7

Flash memory uses wear levelling (changing the physical location of data stored) to maximize memory life. Most flash memory has some "spare" space that is unreported that allows it to replace bad parts as they wear out. This means that there may well be small amounts of (worn/bad) memory that still holds some of your data.

iPhone uses nand flash memory (which uses wear levelling), so how can file shredders overwrite data in worn out areas.

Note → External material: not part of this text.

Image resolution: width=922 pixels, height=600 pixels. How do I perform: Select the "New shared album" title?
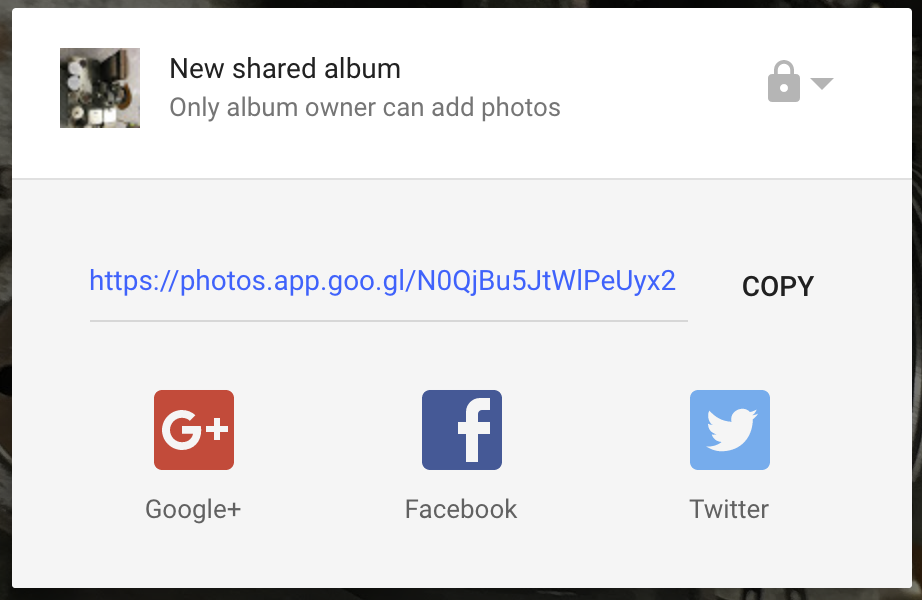click(x=285, y=69)
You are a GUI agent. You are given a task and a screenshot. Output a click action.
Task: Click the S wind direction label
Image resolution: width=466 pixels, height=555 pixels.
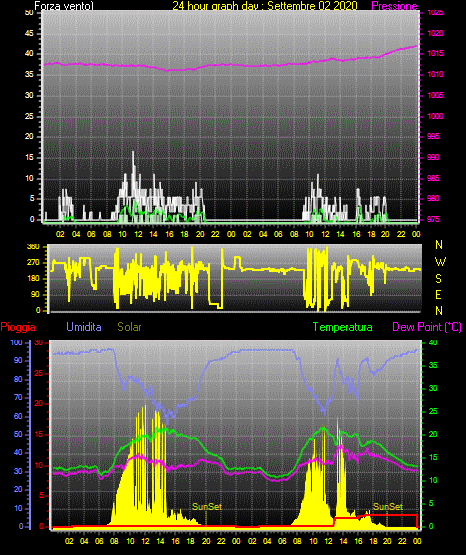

Can fileshredders be used on iphones? How useful are they?

Buurman
  • 103
  • 4
  • 1
    Possible duplicate of [how much security does the iPhone factory reset provide](http://security.stackexchange.com/questions/141940/how-much-security-does-the-iphone-factory-reset-provide) – Nick T Nov 09 '16 at 17:52
  • that wasnt answered there –  Nov 10 '16 at 06:48

2 Answers2

2

They aren't, in general. The point about spare space which is unreported is that it's for internal use only - any software accessing the memory through normal methods doesn't know whether the data goes on what was previously spare space, space which has never been used before, or if it's overwriting some data which is marked as deleted.

If the memory unit (drive/chips/whatever) has some specific "wipe" method, it might be that this specifically overwrites spare space, but the only way to check would be to access the data in a non-standard way, since the normal methods would just show the data on the currently readable parts. You'd also have to trust that the method which was provided by the manufacturer actually did what it said it did.

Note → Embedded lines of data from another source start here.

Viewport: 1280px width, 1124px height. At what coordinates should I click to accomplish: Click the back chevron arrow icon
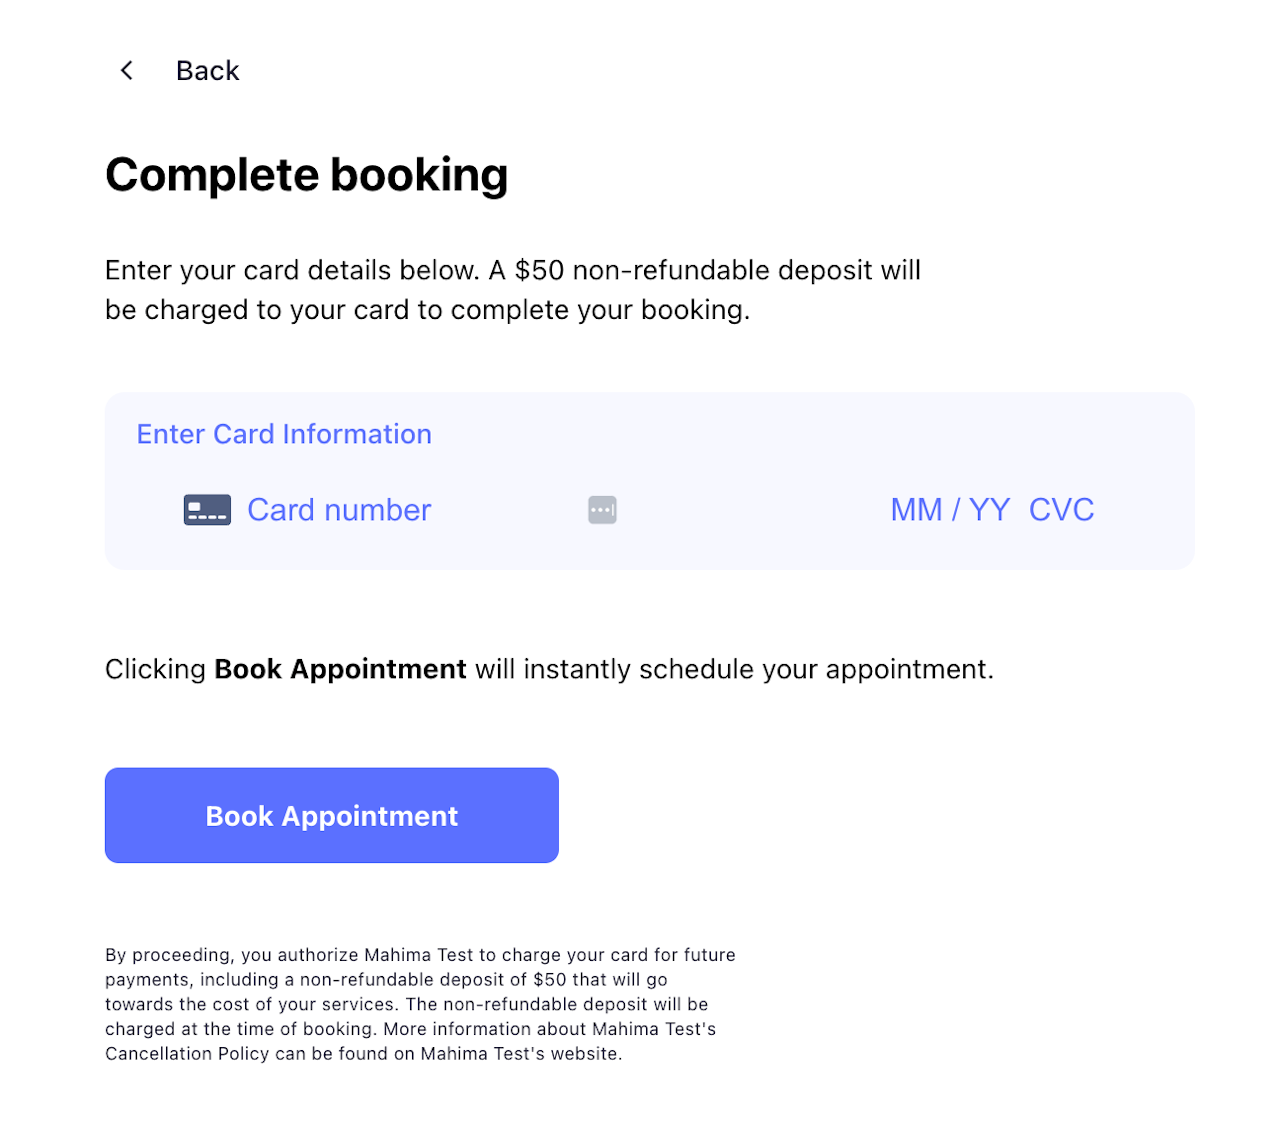(127, 70)
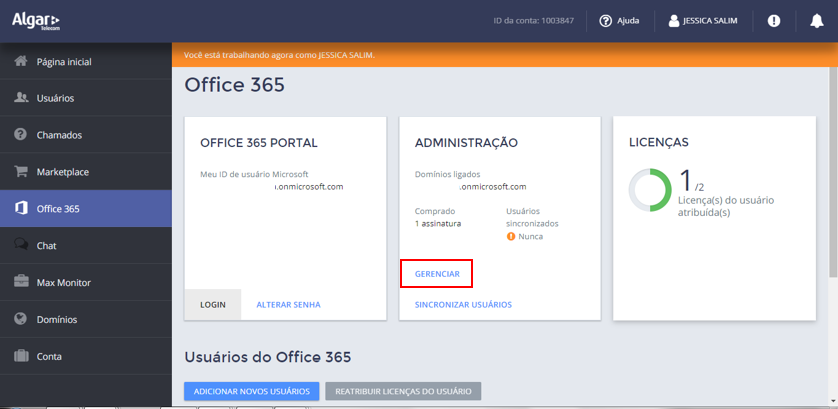Screen dimensions: 838x409
Task: Open the Ajuda help icon
Action: pos(606,21)
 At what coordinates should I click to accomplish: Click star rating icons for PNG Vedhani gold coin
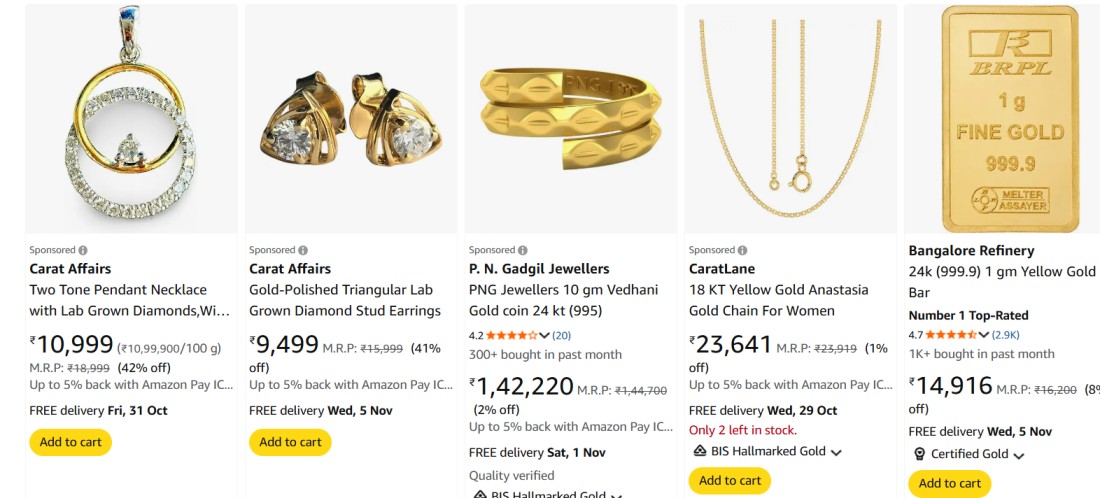click(x=512, y=335)
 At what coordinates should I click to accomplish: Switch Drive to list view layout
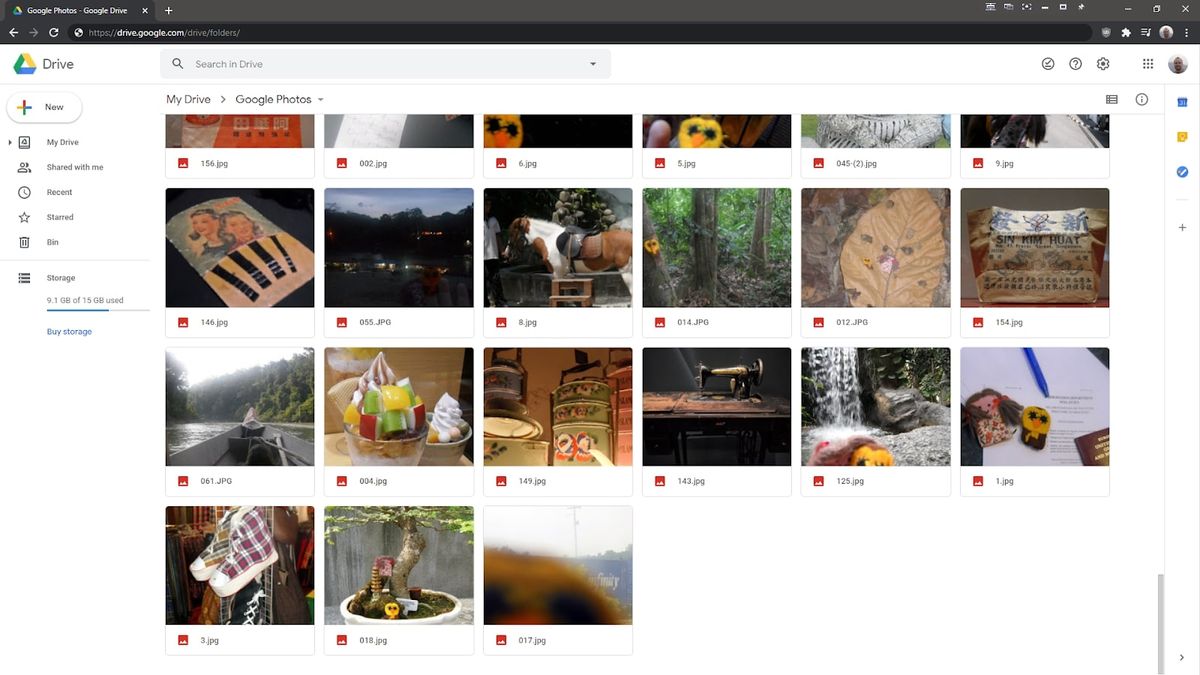coord(1111,99)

However, if you've used full disk encryption (or equivalent - full device encryption, perhaps, with a phone), it all becomes academic. If the keys are destroyed, any data is practically unreadable, whether you can pull it off spare space or not. That's why the general advice for SSD/flash memory use is to encrypt before writing anything important to disk - it means that even if there is some data you can no longer overwrite reliably, it still can't be used.

Matthew
  • 27,233
  • 7
  • 87
  • 101
1

Most information on an iPhone's flash drive is just encrypted, each file with a different 256 bit key. So if there are bits of some file left around that is no big deal, you won't be able to decrypt them.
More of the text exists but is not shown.